> Stored data entries:
=== Section Start ===

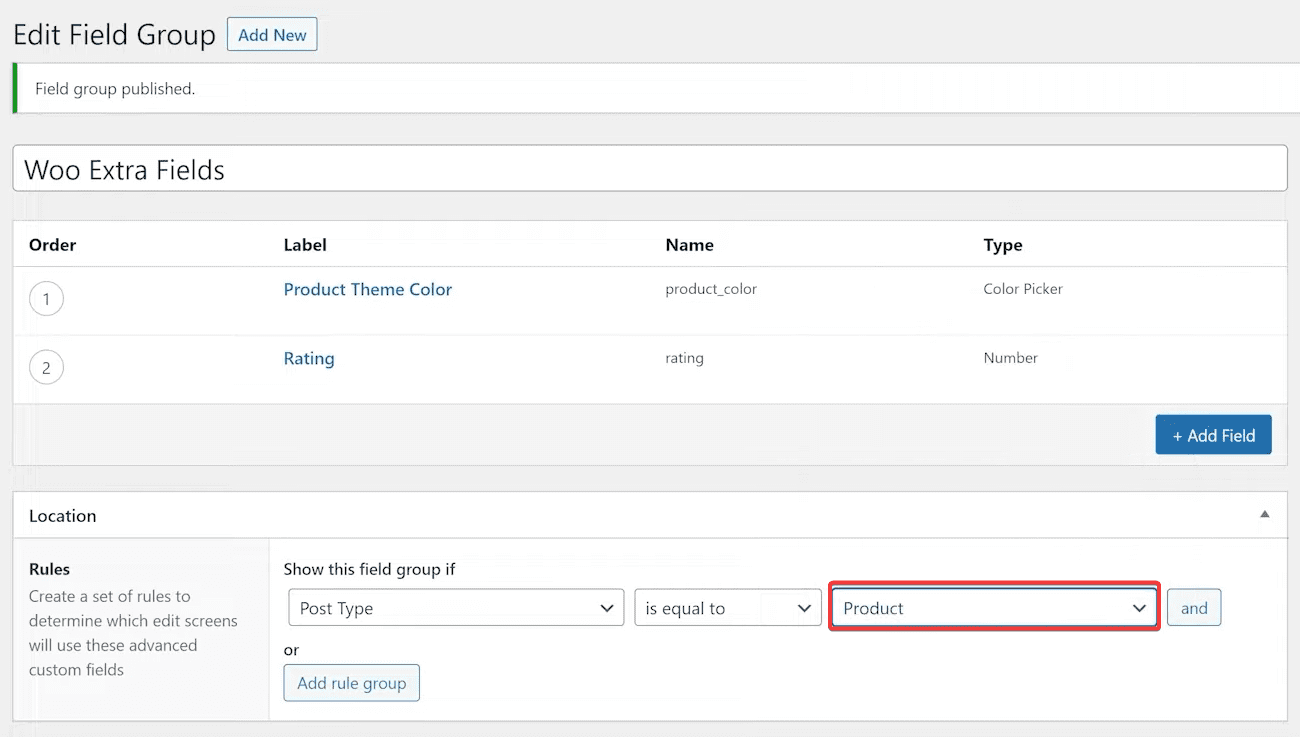Click the field group title input
Viewport: 1300px width, 737px height.
[650, 168]
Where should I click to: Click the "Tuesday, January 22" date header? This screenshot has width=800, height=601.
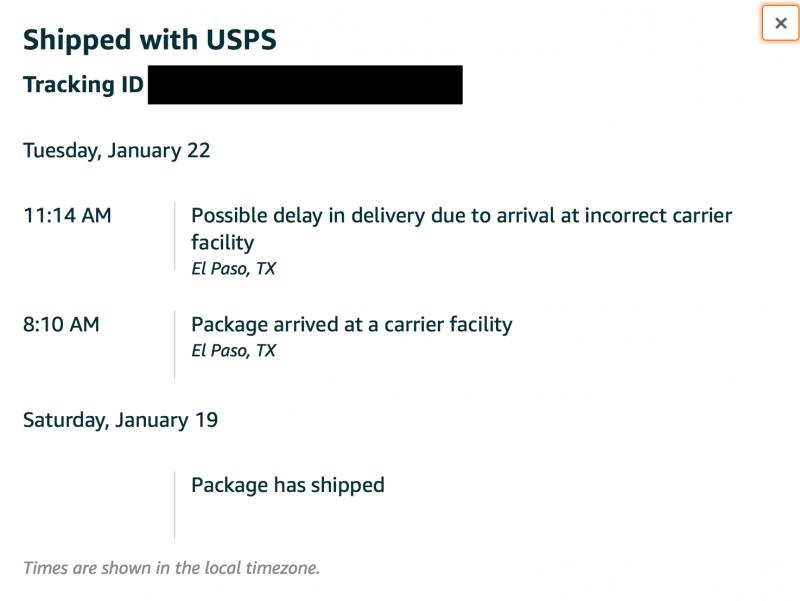[x=116, y=151]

=== Section End ===

> Task to carry out: Leave every picture out and copy precisely the lines from the one containing "Where should I" through the last line of the data above, both ends included.

> Finished exercise:
Where should I click to: Click the "Tuesday, January 22" date header? This screenshot has width=800, height=601.
[x=116, y=151]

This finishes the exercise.